EDITO - REVUE N° 401 D'AVRIL 2017

19/04/2017
Couverture LMRDF 401

Un malaise général

Le 23 avril la suppression du Z a été mise en application.

Cette mesure, rappelons-le, pénalise les capacités d’investissement des structures de radiologie et par conséquence entraine une perte de chance pour nos patients. Certains centres d’imagerie, déjà en difficulté par les baisses répétées des dernières années, seront encore plus fragilisés, au point d’être menacés de fermeture.

Comment peut-on à la fois déplorer la désertification médicale et tout faire pour qu’elle se développe. Les fermetures de cabinet, qui ont commencé il y a sept ans (plus de 100 centres ont fermé), s’accentuent depuis quelques mois et les informations émanant des responsables de la Fédération prévoient de nouvelles disparitions de cabinets pour les mois qui viennent.

Quelle hypocrisie des tutelles, dans ces conditions, qui demandent toujours d’améliorer la participation au dépistage du cancer du sein et le parcours des soins pour nos patients.

Cette mesure est aussi une attaque directe, méprisante, contre notre spécialité en supprimant la lettre Z qui a toujours reflété notre spécificité et les charges supportées par la spécialité. La FNMR et tous les syndicats qui nous soutiennent vont, comme pour les forfaits techniques, engager tous les recours juridiques possibles pour attaquer cette décision.
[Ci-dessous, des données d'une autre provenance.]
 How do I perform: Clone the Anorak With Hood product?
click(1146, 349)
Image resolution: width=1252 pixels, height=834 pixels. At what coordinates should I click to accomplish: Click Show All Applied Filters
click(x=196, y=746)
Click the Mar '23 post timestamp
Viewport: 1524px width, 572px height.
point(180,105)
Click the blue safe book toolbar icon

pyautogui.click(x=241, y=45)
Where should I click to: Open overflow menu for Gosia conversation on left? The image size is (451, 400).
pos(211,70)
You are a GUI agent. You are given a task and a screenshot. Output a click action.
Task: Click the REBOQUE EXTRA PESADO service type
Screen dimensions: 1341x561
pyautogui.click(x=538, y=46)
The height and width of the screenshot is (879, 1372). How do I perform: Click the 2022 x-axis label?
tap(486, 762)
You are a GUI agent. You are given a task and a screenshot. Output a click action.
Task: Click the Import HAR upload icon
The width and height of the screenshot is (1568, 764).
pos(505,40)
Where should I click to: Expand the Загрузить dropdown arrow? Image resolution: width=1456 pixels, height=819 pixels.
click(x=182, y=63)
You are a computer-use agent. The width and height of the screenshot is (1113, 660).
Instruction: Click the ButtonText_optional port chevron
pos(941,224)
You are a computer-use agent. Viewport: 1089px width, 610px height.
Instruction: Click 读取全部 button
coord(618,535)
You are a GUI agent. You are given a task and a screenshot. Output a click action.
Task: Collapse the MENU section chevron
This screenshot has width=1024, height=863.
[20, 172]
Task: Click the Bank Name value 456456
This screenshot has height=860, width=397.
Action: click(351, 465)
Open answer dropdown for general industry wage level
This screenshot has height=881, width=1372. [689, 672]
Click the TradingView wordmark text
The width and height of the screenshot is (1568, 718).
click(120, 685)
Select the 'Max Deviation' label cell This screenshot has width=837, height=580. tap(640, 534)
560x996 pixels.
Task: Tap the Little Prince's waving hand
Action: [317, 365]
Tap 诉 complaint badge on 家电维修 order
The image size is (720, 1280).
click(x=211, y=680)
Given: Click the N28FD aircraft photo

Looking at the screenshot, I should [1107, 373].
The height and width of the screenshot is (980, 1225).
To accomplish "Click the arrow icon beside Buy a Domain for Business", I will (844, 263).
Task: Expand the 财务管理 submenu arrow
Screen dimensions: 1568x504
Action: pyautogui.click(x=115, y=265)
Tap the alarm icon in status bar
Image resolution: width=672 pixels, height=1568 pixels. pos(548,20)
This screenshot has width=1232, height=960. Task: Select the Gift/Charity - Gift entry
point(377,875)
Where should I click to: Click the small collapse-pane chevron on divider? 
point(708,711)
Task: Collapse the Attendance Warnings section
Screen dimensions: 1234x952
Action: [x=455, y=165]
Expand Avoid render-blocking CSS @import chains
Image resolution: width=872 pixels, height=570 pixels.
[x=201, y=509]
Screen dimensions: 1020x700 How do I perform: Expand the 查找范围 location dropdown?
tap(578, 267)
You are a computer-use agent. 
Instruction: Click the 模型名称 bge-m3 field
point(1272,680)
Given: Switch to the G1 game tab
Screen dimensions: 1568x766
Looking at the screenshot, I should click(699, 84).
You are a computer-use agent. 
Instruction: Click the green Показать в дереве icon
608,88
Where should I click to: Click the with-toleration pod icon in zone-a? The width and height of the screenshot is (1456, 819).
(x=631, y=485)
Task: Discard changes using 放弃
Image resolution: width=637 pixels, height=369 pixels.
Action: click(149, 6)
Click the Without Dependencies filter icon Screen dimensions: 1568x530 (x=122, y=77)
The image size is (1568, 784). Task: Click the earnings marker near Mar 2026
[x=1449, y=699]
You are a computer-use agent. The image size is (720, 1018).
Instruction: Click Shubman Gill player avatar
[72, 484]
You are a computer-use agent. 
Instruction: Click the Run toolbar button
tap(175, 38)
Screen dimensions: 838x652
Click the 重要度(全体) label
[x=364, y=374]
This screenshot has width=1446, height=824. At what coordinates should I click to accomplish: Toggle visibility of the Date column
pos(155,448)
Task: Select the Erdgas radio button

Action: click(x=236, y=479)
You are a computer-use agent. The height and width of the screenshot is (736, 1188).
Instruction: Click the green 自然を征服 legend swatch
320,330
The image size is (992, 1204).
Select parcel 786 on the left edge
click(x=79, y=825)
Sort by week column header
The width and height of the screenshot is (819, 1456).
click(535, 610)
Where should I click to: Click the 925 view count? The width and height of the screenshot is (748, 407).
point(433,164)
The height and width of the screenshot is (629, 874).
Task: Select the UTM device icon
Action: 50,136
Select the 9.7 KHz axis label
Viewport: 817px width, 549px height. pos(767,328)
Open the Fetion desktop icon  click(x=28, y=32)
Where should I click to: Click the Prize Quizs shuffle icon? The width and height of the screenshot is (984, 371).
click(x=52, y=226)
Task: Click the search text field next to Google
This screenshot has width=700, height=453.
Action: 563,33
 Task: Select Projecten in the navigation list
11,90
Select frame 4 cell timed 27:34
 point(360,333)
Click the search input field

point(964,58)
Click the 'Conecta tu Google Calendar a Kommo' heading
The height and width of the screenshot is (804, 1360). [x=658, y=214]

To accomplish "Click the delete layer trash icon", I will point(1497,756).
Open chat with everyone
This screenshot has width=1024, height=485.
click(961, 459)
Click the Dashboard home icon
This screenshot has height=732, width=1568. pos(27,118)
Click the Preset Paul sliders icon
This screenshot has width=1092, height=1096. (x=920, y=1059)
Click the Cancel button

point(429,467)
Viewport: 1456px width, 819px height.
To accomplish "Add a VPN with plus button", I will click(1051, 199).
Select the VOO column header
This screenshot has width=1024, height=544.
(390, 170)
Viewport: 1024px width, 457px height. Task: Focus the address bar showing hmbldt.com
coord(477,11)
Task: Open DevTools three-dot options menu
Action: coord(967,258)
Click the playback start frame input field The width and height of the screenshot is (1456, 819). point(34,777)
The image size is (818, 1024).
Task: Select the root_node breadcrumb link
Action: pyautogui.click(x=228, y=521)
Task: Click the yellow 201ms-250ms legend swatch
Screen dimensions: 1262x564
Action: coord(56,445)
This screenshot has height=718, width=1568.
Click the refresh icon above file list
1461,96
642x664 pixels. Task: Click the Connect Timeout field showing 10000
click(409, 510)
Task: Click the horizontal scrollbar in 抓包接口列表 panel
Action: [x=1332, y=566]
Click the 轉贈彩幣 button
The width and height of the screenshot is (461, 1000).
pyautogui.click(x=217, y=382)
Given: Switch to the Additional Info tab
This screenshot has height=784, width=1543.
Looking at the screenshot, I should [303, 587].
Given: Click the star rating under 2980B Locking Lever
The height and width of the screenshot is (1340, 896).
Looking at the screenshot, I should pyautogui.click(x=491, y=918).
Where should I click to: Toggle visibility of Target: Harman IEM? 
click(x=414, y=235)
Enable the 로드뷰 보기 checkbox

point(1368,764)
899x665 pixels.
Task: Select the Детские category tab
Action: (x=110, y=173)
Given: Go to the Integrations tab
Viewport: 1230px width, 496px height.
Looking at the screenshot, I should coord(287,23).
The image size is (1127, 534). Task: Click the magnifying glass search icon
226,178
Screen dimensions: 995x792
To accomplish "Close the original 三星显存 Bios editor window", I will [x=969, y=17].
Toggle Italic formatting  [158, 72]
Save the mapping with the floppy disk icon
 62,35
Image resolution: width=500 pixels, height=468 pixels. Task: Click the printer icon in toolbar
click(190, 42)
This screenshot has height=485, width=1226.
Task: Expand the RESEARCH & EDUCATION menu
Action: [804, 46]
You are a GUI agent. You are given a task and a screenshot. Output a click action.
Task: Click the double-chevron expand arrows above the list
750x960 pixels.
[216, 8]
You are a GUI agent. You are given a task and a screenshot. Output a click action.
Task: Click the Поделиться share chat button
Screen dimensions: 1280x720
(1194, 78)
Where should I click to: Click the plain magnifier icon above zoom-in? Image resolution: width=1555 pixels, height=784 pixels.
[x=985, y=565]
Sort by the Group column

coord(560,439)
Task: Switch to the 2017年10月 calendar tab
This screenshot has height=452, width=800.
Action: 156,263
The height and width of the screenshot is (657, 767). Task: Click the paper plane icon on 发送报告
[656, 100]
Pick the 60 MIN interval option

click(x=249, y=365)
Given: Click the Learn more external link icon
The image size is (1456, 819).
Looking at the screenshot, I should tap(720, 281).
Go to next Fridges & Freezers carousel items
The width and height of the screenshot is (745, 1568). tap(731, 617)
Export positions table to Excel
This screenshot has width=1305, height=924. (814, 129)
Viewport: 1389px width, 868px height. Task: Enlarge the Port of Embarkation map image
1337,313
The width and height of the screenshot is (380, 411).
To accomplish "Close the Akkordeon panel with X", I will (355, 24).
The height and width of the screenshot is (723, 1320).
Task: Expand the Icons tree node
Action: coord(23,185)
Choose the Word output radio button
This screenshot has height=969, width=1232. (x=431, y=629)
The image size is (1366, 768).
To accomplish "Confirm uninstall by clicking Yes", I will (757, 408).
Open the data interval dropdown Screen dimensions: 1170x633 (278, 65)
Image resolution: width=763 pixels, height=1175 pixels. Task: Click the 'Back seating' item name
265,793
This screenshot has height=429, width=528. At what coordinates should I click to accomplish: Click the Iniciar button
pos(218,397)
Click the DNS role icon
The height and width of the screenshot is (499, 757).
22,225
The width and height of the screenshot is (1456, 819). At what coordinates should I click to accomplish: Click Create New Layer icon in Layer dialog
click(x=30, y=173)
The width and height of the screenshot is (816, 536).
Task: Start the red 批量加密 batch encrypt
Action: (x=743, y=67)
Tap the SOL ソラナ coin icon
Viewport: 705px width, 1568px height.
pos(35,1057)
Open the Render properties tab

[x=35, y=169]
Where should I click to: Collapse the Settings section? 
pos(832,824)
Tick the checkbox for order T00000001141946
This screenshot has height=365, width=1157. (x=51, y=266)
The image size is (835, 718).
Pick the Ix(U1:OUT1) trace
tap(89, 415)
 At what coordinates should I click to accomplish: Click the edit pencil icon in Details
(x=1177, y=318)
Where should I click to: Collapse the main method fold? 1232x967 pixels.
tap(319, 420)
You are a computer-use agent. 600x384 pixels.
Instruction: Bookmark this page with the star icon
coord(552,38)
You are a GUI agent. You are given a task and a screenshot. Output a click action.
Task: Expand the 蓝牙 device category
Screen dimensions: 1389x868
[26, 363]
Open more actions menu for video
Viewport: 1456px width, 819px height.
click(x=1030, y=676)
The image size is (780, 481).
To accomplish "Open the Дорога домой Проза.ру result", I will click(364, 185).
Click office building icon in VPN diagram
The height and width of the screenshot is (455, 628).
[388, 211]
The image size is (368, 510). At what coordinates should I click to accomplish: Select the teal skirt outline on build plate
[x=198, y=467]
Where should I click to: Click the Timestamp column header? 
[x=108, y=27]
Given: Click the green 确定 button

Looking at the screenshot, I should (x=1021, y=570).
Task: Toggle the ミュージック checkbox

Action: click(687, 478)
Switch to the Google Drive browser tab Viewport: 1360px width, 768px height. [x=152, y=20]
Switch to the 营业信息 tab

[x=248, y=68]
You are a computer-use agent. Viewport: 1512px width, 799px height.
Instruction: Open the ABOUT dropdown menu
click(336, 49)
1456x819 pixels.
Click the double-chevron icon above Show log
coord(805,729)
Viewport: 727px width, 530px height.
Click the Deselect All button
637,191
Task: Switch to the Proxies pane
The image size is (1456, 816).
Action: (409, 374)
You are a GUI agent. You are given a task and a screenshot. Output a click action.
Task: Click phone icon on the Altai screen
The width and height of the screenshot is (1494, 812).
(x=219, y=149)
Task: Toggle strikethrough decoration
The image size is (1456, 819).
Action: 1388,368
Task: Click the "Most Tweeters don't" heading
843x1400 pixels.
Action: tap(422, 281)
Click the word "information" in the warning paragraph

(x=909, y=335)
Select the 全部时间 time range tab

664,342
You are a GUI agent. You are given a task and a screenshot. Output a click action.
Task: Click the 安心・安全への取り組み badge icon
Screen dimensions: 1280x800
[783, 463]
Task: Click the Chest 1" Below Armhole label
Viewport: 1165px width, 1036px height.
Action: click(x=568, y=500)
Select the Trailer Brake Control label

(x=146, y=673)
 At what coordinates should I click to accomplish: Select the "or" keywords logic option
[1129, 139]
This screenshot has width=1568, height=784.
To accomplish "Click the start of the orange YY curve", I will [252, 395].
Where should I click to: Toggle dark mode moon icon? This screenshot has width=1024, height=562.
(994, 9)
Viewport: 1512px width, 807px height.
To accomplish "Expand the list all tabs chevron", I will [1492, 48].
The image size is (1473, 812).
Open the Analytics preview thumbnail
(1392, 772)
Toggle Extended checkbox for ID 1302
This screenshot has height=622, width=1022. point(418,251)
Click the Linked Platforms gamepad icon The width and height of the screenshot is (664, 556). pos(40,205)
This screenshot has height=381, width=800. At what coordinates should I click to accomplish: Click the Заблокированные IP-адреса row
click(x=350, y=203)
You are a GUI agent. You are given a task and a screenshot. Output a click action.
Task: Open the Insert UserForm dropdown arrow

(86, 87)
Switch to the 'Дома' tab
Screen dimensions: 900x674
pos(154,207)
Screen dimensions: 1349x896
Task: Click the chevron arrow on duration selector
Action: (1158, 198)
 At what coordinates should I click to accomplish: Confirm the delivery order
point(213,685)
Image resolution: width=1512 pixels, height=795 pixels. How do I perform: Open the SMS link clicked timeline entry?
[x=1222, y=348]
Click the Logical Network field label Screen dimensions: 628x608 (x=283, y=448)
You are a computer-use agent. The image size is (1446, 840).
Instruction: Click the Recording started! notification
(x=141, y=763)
La mise en place d'une radiologie « low cost » se retrouve aussi dans les mesures proposées pour réformer le 3ème cycle des études médicales. La FNMR soutient pleinement les internes dans leur mouvement de grève illimitée pour combattre cette volonté d’atteinte à la qualité de leur formation.

Les ruptures de stock de médicaments, de vaccins et, pour nous, notamment d’Altim, pénalisent nos patients. Depuis plus de deux mois certaines infiltrations sont donc impossibles. Là encore, les tutelles laissent faire : serait-ce pour faire des économies supplémentaires ? Ce mépris envers les patients est inacceptable.

Les médecins radiologues de France se sont engagés dans un combat juste.
Nous n’aurons des chances de le gagner que grâce à notre unité et notre détermination.